One source of savings would be to remove the for loop that appends samplepool using rep. Here is a reproducible example:
myRows <- 1:5
names(myRows) <- letters[1:5]
# get the repeated values for sampling
samplepool <- rep(names(myRows), myRows)
Within your function, this would be
samplepool <- rep(names(q), q)
I need to build a dependency matrix with all the 91 variables of my data-set.
I tried to use some codes, but I didn't succeed.
Here you are part of the important codes:
p<- length(dati)
chisquare <- matrix(dati, nrow=(p-1), ncol=p)
It should create a squared-matrix with all the variables
system.time({for(i in 1:p){
for(j in 1:p){
a <- dati[, rn[i+1]]
b <- dati[, cn[j]]
chisquare[i, (1:(p-1))] <- chisq.test(dati[,i], dati[, i+1])$statistic
chisquare[i, p] <- chisq.test(dati[,i], dati, i+1])$p.value
}}
})
It should relate the "p" variables to analyze whether they are dependent to each other
Error in `[.data.frame`(dati, , rn[i + 1]) :
not defined columns selected
Moreover: There are 50 and more alerts (use warnings() to read the first 50)
Timing stopped at: 32.23 0.11 32.69
warnings() #let's check
>: In chisq.test(dati[, i], dati[, i + 1]) :
Chi-squared approximation may be incorrect
chisquare #all the cells (unless in the last column which seems to have the p-values) have the same values by row
I also tried another way, which were provided me by someone who knows how to manage R much better than me:
#strange values I have in some columns
sum(dati == 'x')
#replacing "x" by x
x <- dati[dati=='x']
#distribution of answers for each question
answers <- t(sapply(1:ncol(dati), function(i) table(factor(dati[, i], levels = -2:9), useNA = 'always')))
rownames(answers) <- colnames(dati)
answers
#correlation for the pairs
I<- diag(ncol(dati))
#empty diagonal matrix
colnames(I) <- rownames(I) <- colnames(dati)
rn <- rownames(I)
cn <- colnames(I)
#loop
system.time({
for(i in 1:ncol(dati)){
for(j in 1:ncol(spain)){
a <- dati[, rn[i]]
b <- dati[, cn[j]]
r <- chisq.test(a,b)$statistic
r <- chisq.test(a,b)$p.value
I[i, j] <- r
}
}
})
user system elapsed
29.61 0.09 30.70
There are 50 and more alerts (use warnings() to read the first 50)
warnings() #let's check
-> : In chisq.test(a, b) : Chi-squared approximation may be incorrect
diag(I)<- 1
#result
head(I)
The columns stop at the 5th variable, whereas I need to check the dependency between all the variables.
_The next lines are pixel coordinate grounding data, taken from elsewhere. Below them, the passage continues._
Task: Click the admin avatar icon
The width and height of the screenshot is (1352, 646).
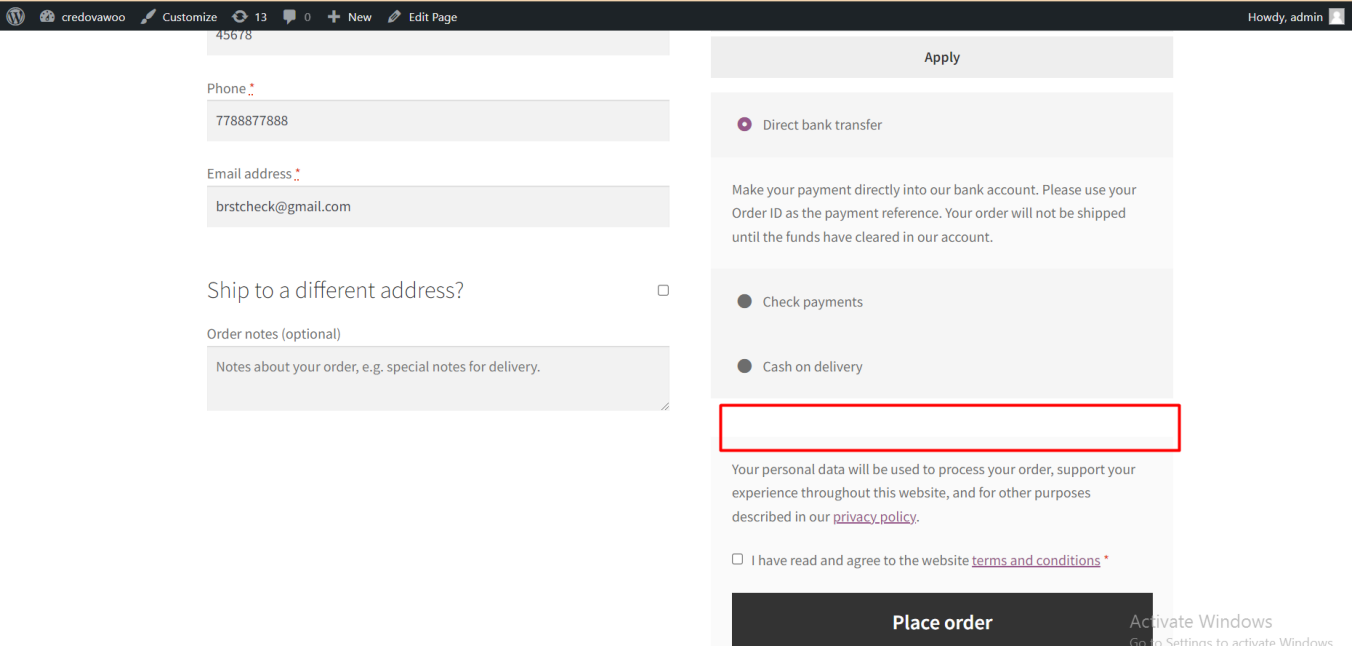Action: pyautogui.click(x=1337, y=16)
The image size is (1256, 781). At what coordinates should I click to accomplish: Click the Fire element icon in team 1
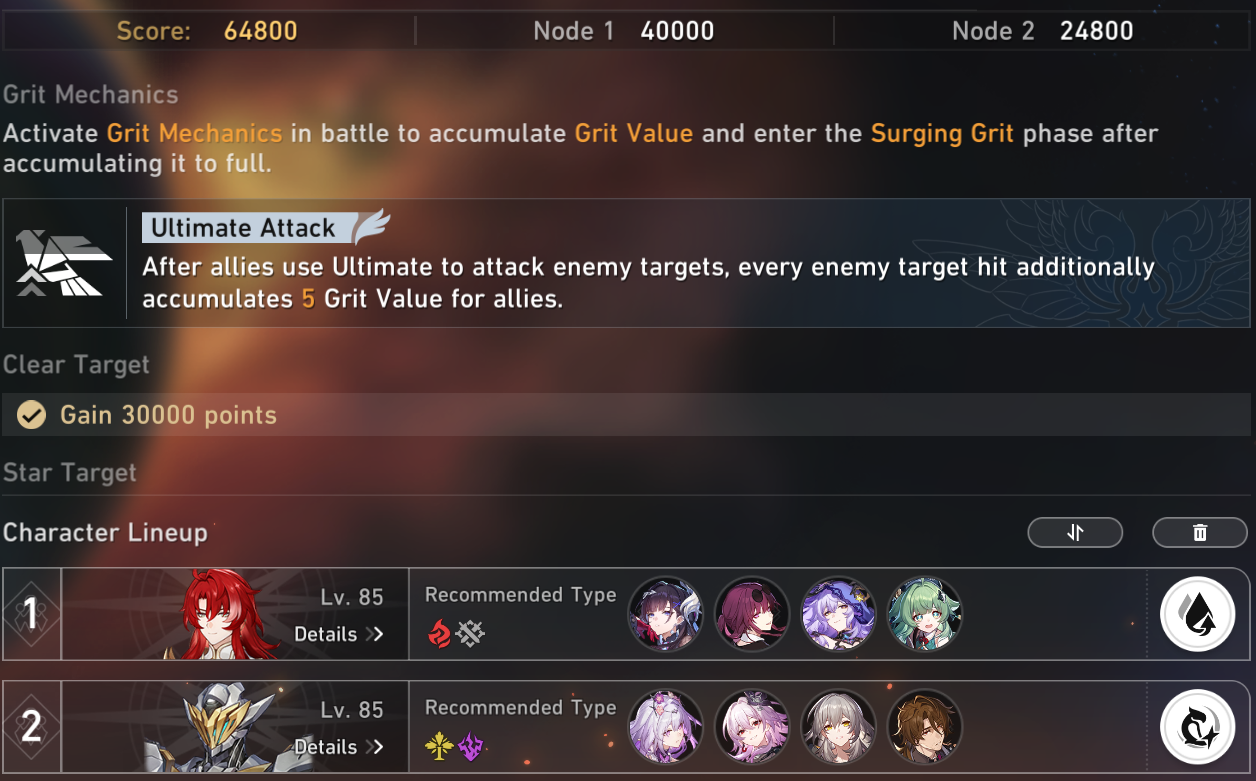(439, 633)
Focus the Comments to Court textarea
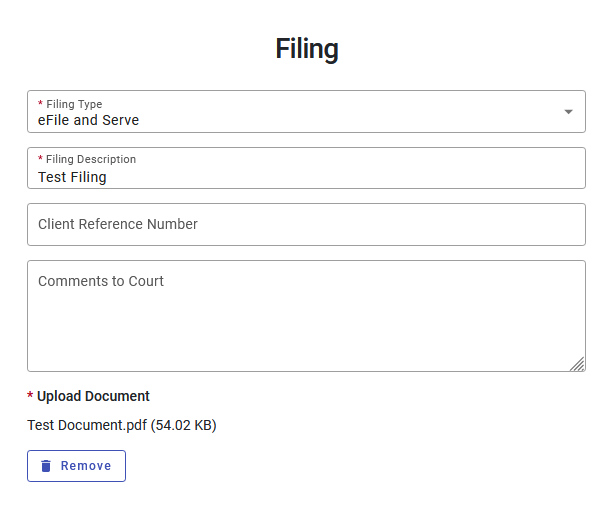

Each one.
I don't understand where I'm wrong, but I hope I'm not so far...
I hope to receive a good help, please.
You are apparently trying to compute the p-value of a chi-squared test,
for all pairs of variables in your dataset.
This can be done as follows.
# Sample data
n <- 1000
k <- 10
d <- matrix(sample(LETTERS[1:5], n*k, replace=TRUE), nc=k)
d <- as.data.frame(d)
names(d) <- letters[1:k]
# Compute the p-values
k <- ncol(d)
result <- matrix(1, nr=k, nc=k)
rownames(result) <- colnames(result) <- names(d)
for(i in 1:k) {
for(j in 1:k) {
result[i,j] <- chisq.test( d[,i], d[,j] )$p.value
}
}
In addition, there may be something wrong with your data,
leading to the warnings you get,
but we do not know anything about it.
Your code has too many problems for me to try to enumerate them
(you start to try to create a square matrix with a different number
of rows and columns, and then I am completely lost).